GIVEN DATA —
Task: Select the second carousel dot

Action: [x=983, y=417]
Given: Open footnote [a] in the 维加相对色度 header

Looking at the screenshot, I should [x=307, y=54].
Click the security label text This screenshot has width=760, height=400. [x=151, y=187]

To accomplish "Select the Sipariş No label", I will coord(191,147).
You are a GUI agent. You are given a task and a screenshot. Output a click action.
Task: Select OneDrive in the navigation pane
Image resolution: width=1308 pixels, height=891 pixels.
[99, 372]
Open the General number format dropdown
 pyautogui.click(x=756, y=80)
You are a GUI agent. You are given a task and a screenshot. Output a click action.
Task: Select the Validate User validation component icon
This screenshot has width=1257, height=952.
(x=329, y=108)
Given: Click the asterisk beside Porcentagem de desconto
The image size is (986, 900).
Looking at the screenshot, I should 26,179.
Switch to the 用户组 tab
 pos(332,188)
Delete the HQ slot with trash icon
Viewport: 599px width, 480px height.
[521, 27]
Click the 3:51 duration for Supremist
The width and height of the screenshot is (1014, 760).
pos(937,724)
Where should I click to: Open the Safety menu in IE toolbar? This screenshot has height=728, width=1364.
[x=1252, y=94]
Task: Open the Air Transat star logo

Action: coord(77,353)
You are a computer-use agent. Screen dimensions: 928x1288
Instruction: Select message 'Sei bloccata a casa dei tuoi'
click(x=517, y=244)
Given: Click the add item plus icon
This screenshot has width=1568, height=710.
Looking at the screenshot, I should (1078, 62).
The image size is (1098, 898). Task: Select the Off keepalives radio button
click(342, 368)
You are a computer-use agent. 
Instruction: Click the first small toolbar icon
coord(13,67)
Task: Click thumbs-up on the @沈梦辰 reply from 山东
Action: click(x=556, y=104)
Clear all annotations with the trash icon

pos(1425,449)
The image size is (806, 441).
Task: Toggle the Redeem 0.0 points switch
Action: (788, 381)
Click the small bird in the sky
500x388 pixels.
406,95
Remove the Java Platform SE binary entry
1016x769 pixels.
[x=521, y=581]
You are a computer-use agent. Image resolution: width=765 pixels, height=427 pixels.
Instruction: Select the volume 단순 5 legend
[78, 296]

WHAT TO PRODUCE — Give back the entries exactly, so that each line matches the original.

ANSWER TO THIS PROBLEM —
Task: Select the second carousel dot

Action: [x=983, y=417]
Given: Open footnote [a] in the 维加相对色度 header

Looking at the screenshot, I should [x=307, y=54].
Click the security label text This screenshot has width=760, height=400. [x=151, y=187]

To accomplish "Select the Sipariş No label", I will coord(191,147).
You are a GUI agent. You are given a task and a screenshot. Output a click action.
Task: Select OneDrive in the navigation pane
Image resolution: width=1308 pixels, height=891 pixels.
[99, 372]
Open the General number format dropdown
 pyautogui.click(x=756, y=80)
You are a GUI agent. You are given a task and a screenshot. Output a click action.
Task: Select the Validate User validation component icon
This screenshot has width=1257, height=952.
(x=329, y=108)
Given: Click the asterisk beside Porcentagem de desconto
The image size is (986, 900).
Looking at the screenshot, I should 26,179.
Switch to the 用户组 tab
 pos(332,188)
Delete the HQ slot with trash icon
Viewport: 599px width, 480px height.
[521, 27]
Click the 3:51 duration for Supremist
The width and height of the screenshot is (1014, 760).
pos(937,724)
Where should I click to: Open the Safety menu in IE toolbar? This screenshot has height=728, width=1364.
[x=1252, y=94]
Task: Open the Air Transat star logo

Action: coord(77,353)
You are a computer-use agent. Screen dimensions: 928x1288
Instruction: Select message 'Sei bloccata a casa dei tuoi'
click(x=517, y=244)
Given: Click the add item plus icon
This screenshot has width=1568, height=710.
Looking at the screenshot, I should (1078, 62).
The image size is (1098, 898). Task: Select the Off keepalives radio button
click(342, 368)
You are a computer-use agent. 
Instruction: Click the first small toolbar icon
coord(13,67)
Task: Click thumbs-up on the @沈梦辰 reply from 山东
Action: click(x=556, y=104)
Clear all annotations with the trash icon

pos(1425,449)
The image size is (806, 441).
Task: Toggle the Redeem 0.0 points switch
Action: (788, 381)
Click the small bird in the sky
500x388 pixels.
406,95
Remove the Java Platform SE binary entry
1016x769 pixels.
[x=521, y=581]
You are a computer-use agent. Image resolution: width=765 pixels, height=427 pixels.
Instruction: Select the volume 단순 5 legend
[78, 296]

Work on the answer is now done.